At some point in virtually every debate, an opponent of nullification will claim James Madison is on their side and that he opposed the practice.

This despite the very clear meaning of the words in the Virginia Resolutions of 1798. So what gives? Was Madison for nullification before he was against it?

In 1798, Madison clearly supported nullification, or as he called it, “interposition.” He declared, “in case of a deliberate, palpable, and dangerous exercise of other powers, not granted by the said compact, the states who are parties thereto, have the right, and are in duty bound, to interpose for arresting the progress of the evil” … “to preserve the Constitution itself as well as to provide for the safety of the parties to it”

Yet, in Aug. 1830, Madison wrote a letter to Edward Everett, and again in Aug 1834, he wrote a letter to Edward Coles, in both cases he seem to be strongly opposing nullification.
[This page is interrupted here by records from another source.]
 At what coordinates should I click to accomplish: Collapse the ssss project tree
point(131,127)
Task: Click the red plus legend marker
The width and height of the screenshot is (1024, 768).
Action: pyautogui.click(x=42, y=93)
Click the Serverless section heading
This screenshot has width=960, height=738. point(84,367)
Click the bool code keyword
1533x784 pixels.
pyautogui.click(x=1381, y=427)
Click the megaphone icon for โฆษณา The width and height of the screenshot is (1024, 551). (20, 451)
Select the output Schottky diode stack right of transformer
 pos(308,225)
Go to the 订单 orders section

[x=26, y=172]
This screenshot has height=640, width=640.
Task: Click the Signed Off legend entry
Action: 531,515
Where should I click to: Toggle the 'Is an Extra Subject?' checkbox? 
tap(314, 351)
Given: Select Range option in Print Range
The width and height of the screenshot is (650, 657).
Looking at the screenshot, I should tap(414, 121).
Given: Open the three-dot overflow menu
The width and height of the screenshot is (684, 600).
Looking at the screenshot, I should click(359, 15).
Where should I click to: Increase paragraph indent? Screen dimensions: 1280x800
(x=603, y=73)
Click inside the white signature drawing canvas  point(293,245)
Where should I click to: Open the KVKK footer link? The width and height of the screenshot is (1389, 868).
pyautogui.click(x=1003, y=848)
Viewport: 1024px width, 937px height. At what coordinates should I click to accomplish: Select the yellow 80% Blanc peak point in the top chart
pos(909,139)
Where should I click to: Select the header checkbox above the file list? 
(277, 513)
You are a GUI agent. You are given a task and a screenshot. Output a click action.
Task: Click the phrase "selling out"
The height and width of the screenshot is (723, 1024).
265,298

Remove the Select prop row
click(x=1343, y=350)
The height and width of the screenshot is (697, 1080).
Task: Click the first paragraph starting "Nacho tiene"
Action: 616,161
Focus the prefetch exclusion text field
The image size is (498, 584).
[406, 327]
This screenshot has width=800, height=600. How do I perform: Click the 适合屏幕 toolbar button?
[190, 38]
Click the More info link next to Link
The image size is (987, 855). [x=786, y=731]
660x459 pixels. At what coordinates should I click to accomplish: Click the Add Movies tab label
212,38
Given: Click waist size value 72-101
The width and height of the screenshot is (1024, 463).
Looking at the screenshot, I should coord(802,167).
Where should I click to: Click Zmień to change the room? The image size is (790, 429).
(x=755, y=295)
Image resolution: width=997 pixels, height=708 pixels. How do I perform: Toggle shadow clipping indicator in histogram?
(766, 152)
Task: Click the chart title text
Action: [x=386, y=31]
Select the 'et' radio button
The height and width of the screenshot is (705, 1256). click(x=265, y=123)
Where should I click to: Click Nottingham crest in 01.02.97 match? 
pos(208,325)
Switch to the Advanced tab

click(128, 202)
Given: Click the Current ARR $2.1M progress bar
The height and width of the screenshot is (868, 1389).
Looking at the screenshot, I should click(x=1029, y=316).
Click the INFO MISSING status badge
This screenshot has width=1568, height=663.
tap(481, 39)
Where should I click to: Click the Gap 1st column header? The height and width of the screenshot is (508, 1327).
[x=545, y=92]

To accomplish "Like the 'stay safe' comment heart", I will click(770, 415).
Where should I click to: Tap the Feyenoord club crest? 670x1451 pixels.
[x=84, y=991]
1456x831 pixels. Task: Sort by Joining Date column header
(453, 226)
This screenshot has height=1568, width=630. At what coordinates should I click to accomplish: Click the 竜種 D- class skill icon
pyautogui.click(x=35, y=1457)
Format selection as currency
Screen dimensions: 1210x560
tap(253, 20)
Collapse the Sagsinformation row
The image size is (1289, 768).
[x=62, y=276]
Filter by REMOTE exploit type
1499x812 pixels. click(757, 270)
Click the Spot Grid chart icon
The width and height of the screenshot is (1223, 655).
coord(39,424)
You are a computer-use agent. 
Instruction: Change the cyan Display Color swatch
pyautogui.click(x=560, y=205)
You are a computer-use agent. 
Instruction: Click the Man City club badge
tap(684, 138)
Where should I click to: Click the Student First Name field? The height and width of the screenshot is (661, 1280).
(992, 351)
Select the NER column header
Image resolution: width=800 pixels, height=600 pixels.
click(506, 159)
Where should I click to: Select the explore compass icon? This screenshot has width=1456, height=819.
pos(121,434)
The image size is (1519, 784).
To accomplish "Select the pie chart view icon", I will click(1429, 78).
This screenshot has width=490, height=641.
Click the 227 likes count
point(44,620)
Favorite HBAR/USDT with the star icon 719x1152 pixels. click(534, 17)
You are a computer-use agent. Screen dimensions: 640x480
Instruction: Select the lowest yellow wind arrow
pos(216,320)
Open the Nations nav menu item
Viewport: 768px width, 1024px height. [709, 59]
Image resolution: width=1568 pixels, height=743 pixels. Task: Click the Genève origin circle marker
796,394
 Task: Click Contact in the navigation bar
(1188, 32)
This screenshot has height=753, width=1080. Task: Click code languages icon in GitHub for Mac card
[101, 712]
Then, in Dec. 1834, he wrote, citing Jefferson, “…but, where powers are assumed which have not been delegated … every State has a natural right in cases not within the compact, to nullify …”

Then Madison concludes, “Thus the right of nullification meant by Mr. Jefferson is the natural right, which all admit to be a remedy against insupportable oppression.”

Was Madison for nullification, then against it, then for it again? Was he losing his mind in his later years? Or is there more to this than nullification opponents would have you believe?

When I was in Maine a few months ago, a nullification skeptic brought up one of these letters in a public meeting, trying to claim Madison had changed his mind. I called him out for having no clue of the context of these letters, and educated him and his followers that were with him.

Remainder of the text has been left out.